Music A ghazal can be truly appreciated only when its content and rendition are presented in an authentic manner.
For South Indians, ghazal, as a musical genre has been an experimental exercise of any form of singing, in any language suitable to the singer and composer and has gained popularity with audience who have no clue of its origin or its structure. A few Telugu singers have even prefixed the term ‘ghazal’ to their names- such is their fame! There have also been instances where popular musicians trained in Carnatic classical try to adopt the Carnatic format and render ghazals with ‘sangathis’ and ‘neravals’ It’s a pity that neither the organisers nor the audience know what actually constitutes a ghazal, though hundreds of ghazals are accessible through old Hindi movies and Hindustani singers. A non-Hindi-speaking music aficionado of the southern regions is therefore not a discerning audience if, to him anything in the name of ghazal is presented by regional or popular voices.
A brief outline of what can be labelled as a ghazal in both content and rendition would serve to enhance appreciation of this genteel genre. It originated way back in the 10th century in Iran and gained ground on the Indian soil during the reign of the Mughals, especially with the great composer-musician Amir Khusro. Interestingly the ghazal first dawned on the Deccan region, our very own Hyderabad under the Qutb Shahis of Golconda, who were direct descendents of Iranian clan. It was when Wali Mohammad Wali, (17th century) whose pen name was Wali Deccani, visited the Delhi sultanate that Urdu ghazals got introduced to northern India. He is said to be the first poet to have composed ghazals in Urdu (an Indian language) and compiled a collection of ghazals called divan. The Persian-oriented poets of Delhi began to appreciate the simple, sensuous themes of his poetry, the beauty of the idiom and thus spread the ghazal across the sub-continent.
The 18-19th centuries were considered to be the golden era of ghazals with Delhi and Lucknow as its epicentres. Technically, it is a structurally short poem comprising of shers (verses/couplets) not exceeding 12 though usually the ghazal doesn’t boast of more than seven shers. All the couplets are set to the same meter. The rhyme scheme is an integral part of the ghazal. There is one sher/verse that is the opening couplet (Matla) which gets repeated at the end of each succeeding sher. The ‘Matla’ sets the mood and tone of the ghazal as well as its musicality. The lyrical language is superb and each line has a certain format to be adhered too (like the qafia and radif which are rhyme words and repetitive word of the Matla respectively). The last couplet (sher) of the ghazal is called the ‘Maqta’ which comprises the signature of the poet and is a personal outpouring.

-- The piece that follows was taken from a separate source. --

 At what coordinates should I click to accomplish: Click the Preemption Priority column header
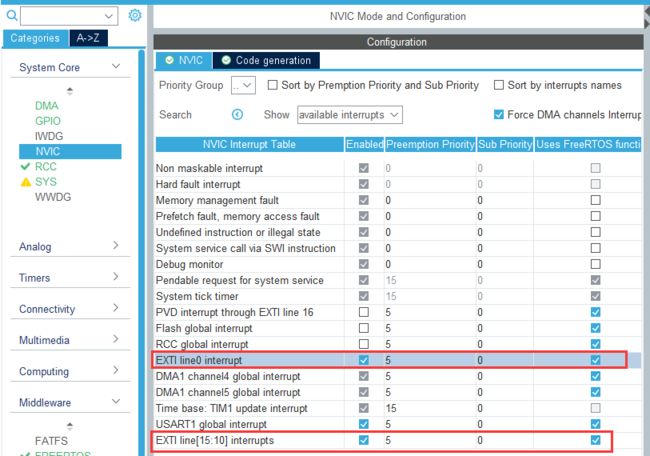[428, 145]
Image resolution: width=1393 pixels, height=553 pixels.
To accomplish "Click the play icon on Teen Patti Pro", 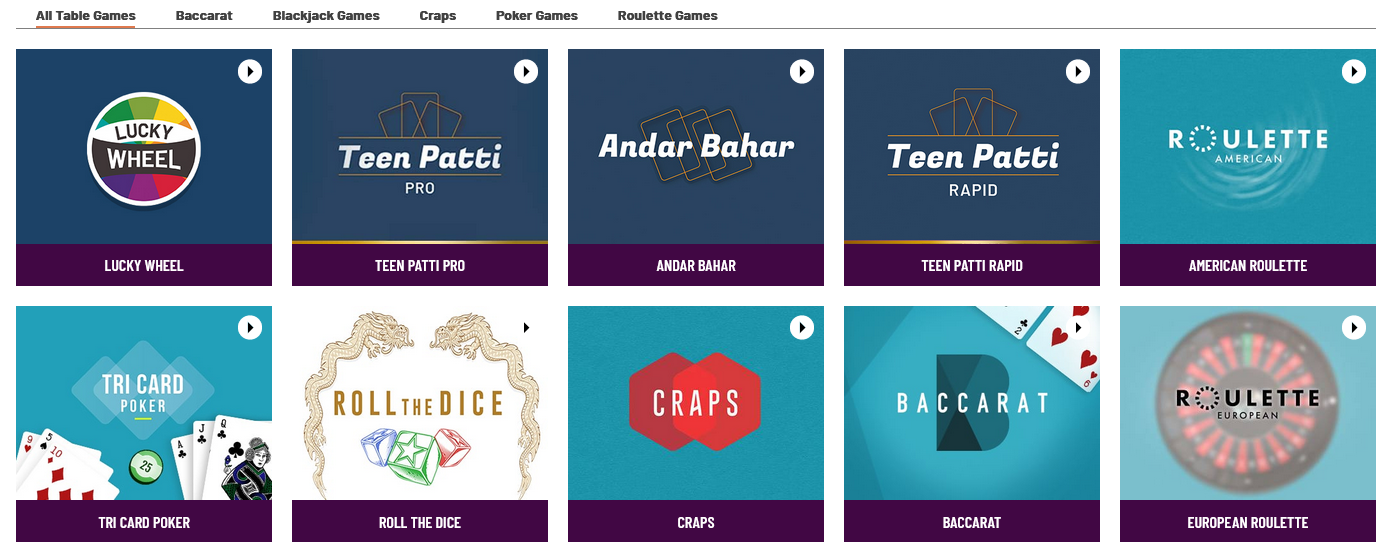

Coming to the content, which is the essence of the ghazal, it encompasses a spectrum of human experiences but is pivoted on love of varying nature- earthly, divine, devotional, spiritual, mystical and so on. Even in a patriotic ghazal, the element of mysticism is bound to exist in the poetic expression and the tone is generally slow tempo with emphasis on the emotion, romantic in nature (like the madhura bhakti of south Indian devotional poets/composers). Loud instrumental accompaniment is almost taboo and so is speedy rendition which just doesn’t gel with the ghazal. The musician is supposed to render it in such a way that the audience and the singer savour the subtle romance underlying the lyrical lines and dwell upon the beauty of the poem that aims directly at the heart, long after it is heard and done. Ghalib, Mir, Momin are some of the poets who spoke on their deep philosophical understanding of life through their ghazals while Wali Deccani, Siraj Aurangabadi, Dehlvi, Faiz Ahmed Faiz, Sahir Ludhianvi, Sudharshan Faakhir and Raghupathi Sahai Firaq are a few famous poets of Urdu ghazal whose compositions are popular to date.